From 69ee19ffac42e7a0fb4686945a27445774674c2b Mon Sep 17 00:00:00 2001
From: Irlan <->
Date: Wed, 16 May 2018 16:18:00 -0300
Subject: [PATCH] simplify preconditioning the system matrix, bugfix

---
 include/bounce/dynamics/cloth/spring_solver.h |  12 +-
 src/bounce/dynamics/cloth/spring_solver.cpp   | 147 +++++-------------
 2 files changed, 42 insertions(+), 117 deletions(-)

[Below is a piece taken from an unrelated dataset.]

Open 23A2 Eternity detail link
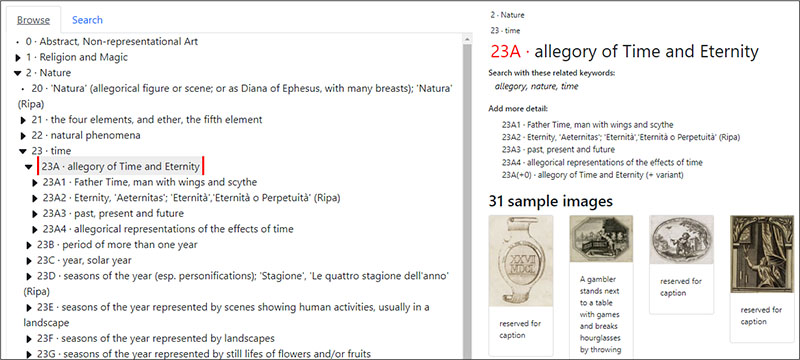Image resolution: width=800 pixels, height=360 pixels. click(x=621, y=137)
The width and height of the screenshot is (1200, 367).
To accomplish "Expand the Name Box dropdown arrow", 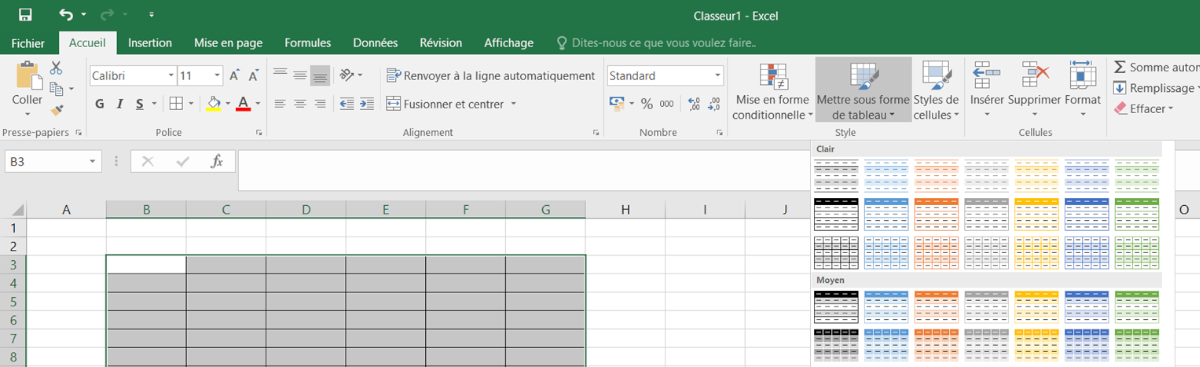I will coord(93,161).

diff --git a/include/bounce/dynamics/cloth/spring_solver.h b/include/bounce/dynamics/cloth/spring_solver.h
index 53a0974..5d94dda 100644
--- a/include/bounce/dynamics/cloth/spring_solver.h
+++ b/include/bounce/dynamics/cloth/spring_solver.h
@@ -63,16 +63,10 @@ private:
 
 	// Compute the constraint projection matrix S.

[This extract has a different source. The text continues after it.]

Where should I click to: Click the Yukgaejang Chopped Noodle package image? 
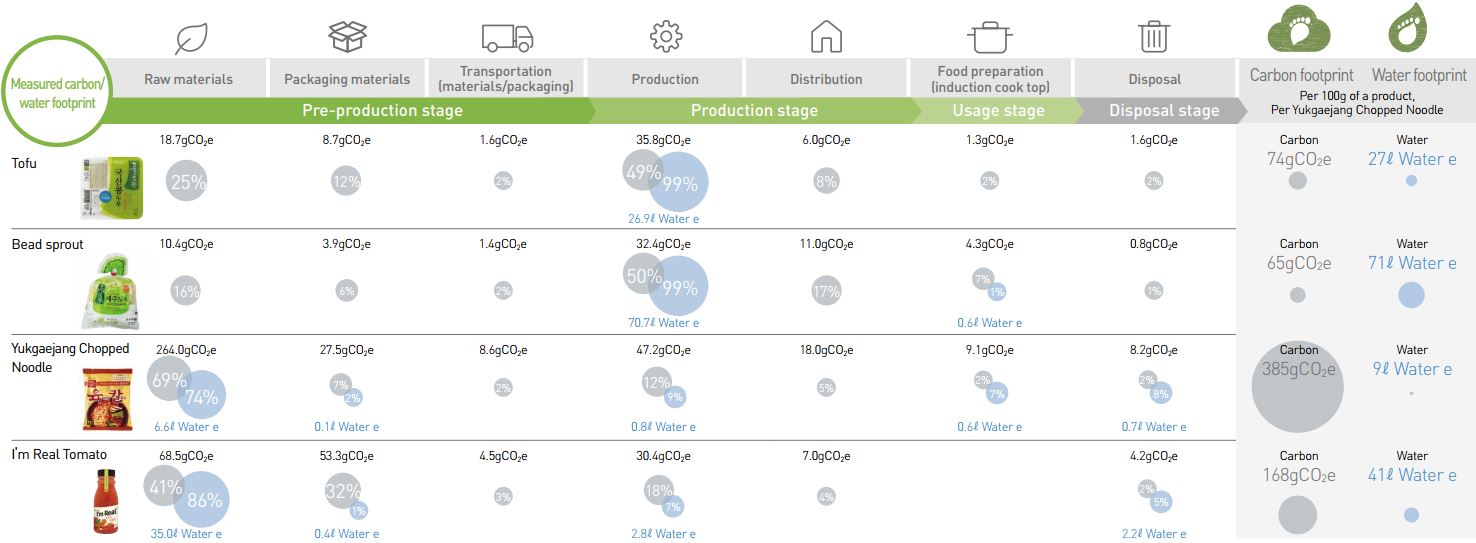point(107,398)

 	void Compute_S(b3Mat33* S);
-	
-	// Solve Ax = b using the Modified Conjugate Gradient (MCG). 
-	// Output x and the residual error f.
-	void Solve_MCG(b3DenseVec3& x0, b3DenseVec3& f, u32& iterations, const b3SparseMat33& A, const b3DenseVec3& b, const b3Mat33* S) const;
 
-	// Solve Ax = b using MCG with Jacobi preconditioning.
-	// Output x and the residual error f.
-	// This method is slower than MCG because we have to compute the preconditioning 
-	// matrix P, but it can improve convergence.

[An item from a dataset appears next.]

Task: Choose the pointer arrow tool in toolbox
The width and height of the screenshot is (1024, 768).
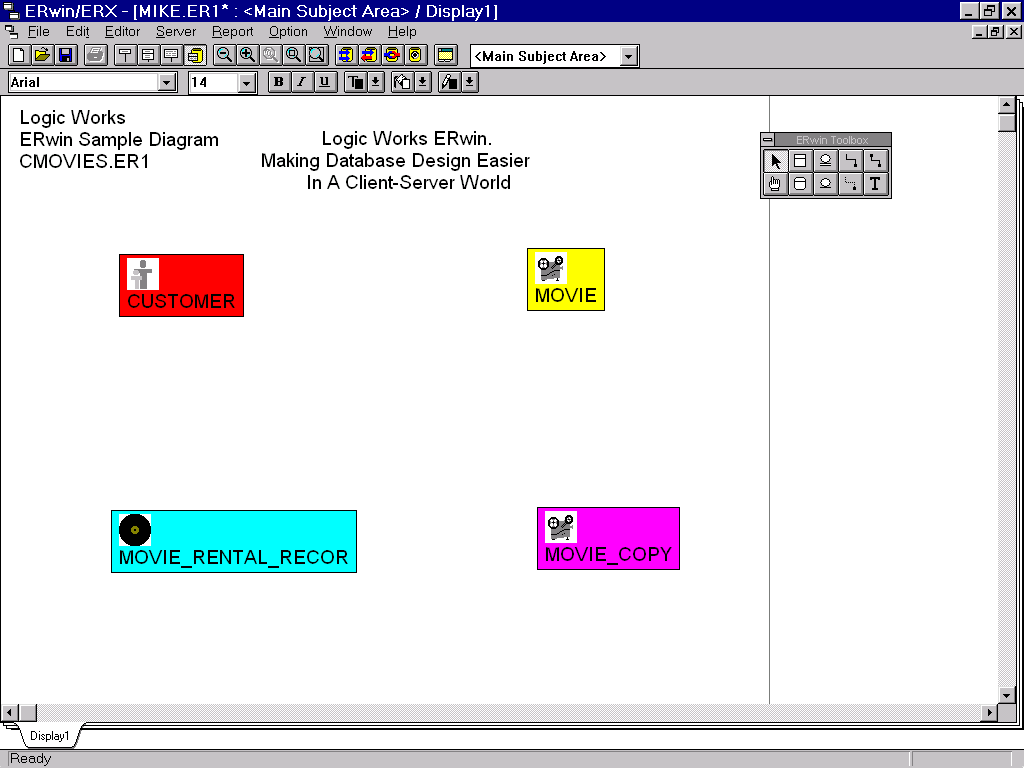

-	void Solve_MPCG(b3DenseVec3& x0, b3DenseVec3& f, u32& iterations, const b3SparseMat33& A, const b3DenseVec3& b, const b3Mat33* S) const;
+	// Solve Ax = b.
+	// Output x and the residual error f = Ax - b ~ 0.
+	void Solve(b3DenseVec3& x0, b3DenseVec3& f, u32& iterations, const b3SparseMat33& A, const b3DenseVec3& b, const b3Mat33* S) const;
 
 	b3SpringCloth * m_cloth;
 	float32 m_h;
diff --git a/src/bounce/dynamics/cloth/spring_solver.cpp b/src/bounce/dynamics/cloth/spring_solver.cpp
index e6be939..34dd1eb 100644
--- a/src/bounce/dynamics/cloth/spring_solver.cpp
+++ b/src/bounce/dynamics/cloth/spring_solver.cpp
@@ -26,9 +26,7 @@
 // Here, we solve Ax = b using the Modified Conjugate Gradient method.
 // This work is based on the paper "Large Steps in Cloth Simulation - David Baraff, Andrew Witkin".
 
-// Enable preconditioning. It can be slow, depending on 
-// how the preconditioning matrix is computed, but it can help
-// to increase convergence.
+// Enable preconditioning.
 bool b3_enablePrecontitioning = false;
 
 b3SpringSolver::b3SpringSolver(const b3SpringSolverDef& def)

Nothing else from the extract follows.